How to Ensure Profitable Landscape Jobs
Have you ever completed a project, and instead of feeling the satisfaction of a job well done, you just become overwhelmed by a feeling of uncertainty? Like you weren’t even sure whether that job was truly profitable for your business? We know the feeling. We have a huge appreciation for the hard work everyone in our industry does, and because nobody deserves to feel lost when it comes to their financials, we’re giving you some steps to guide you on the path to profitability.
1. Plan ahead
You’ve heard the expression time is money? This is true in few industries more so than landscaping. One way to save time, and therefore money, is to scope out your job site before beginning the work so you can plan for proper access. What do we mean by that? Measuring your entry points to a backyard, for example, can inform your choice of machinery size. Since a bigger tractor means a faster job, it’s good to know your bandwidth before you arrive at the site having shortchanged yourself.

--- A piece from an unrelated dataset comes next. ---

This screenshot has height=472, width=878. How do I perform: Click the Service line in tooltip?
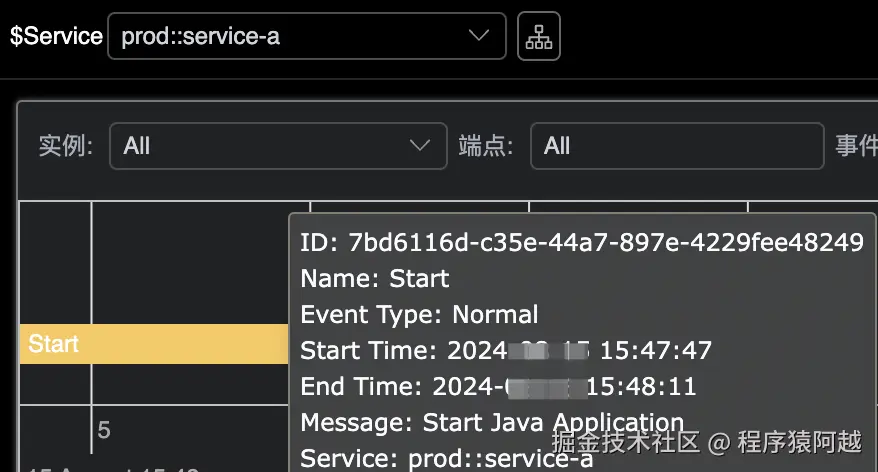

2. Don’t forget your wasted materials
These are two dirty words in our business: wasted materials. Let’s face it: our jobs are rarely as efficient as we hope them to be. Waste is inevitable, but you have to take it into consideration when you’re preparing. One of the more common mistakes we make is failing to factor in the extra materials you won’t end up using. We suggest calculating an extra 15-20% in your budget. Other times, that can be avoided by simply taking the time to measure your jobs ahead of time.
3. Account for overhead
Your overhead is the ongoing expense required to operate your business — things like your company’s liability insurance and your warehouse’s rent costs. These are costs that are difficult to directly calculate into every job, but still need to be considered. So how do you properly cost overhead into a job? The best way to calculate overhead is on a time basis. Simply add up all your costs per month that are not directly associated to a job, including a receptionist, rent, or office expenses. Now take that monthly expense and divide it by the number of days in the month to determine your overhead cost per day. With that number, you can attribute a value to each project. If a crew spends five days on a job you can multiply your overhead cost per day by five to get the total overhead cost for that job.
4. Check the forecast
Don’t save this one for a rainy day! Weather delays suck — but they happen. When you first laid out your budget, you probably assumed that every working day would actually be a full, uninterrupted working day. Did you hear that? That was Mother Nature laughing at you. Even if your crew is the landscape-warrior type that works in any conditions, over the course of a summer there will be times when it’s just not possible. Factor in roughly one or two rain days a week, depending on where you live.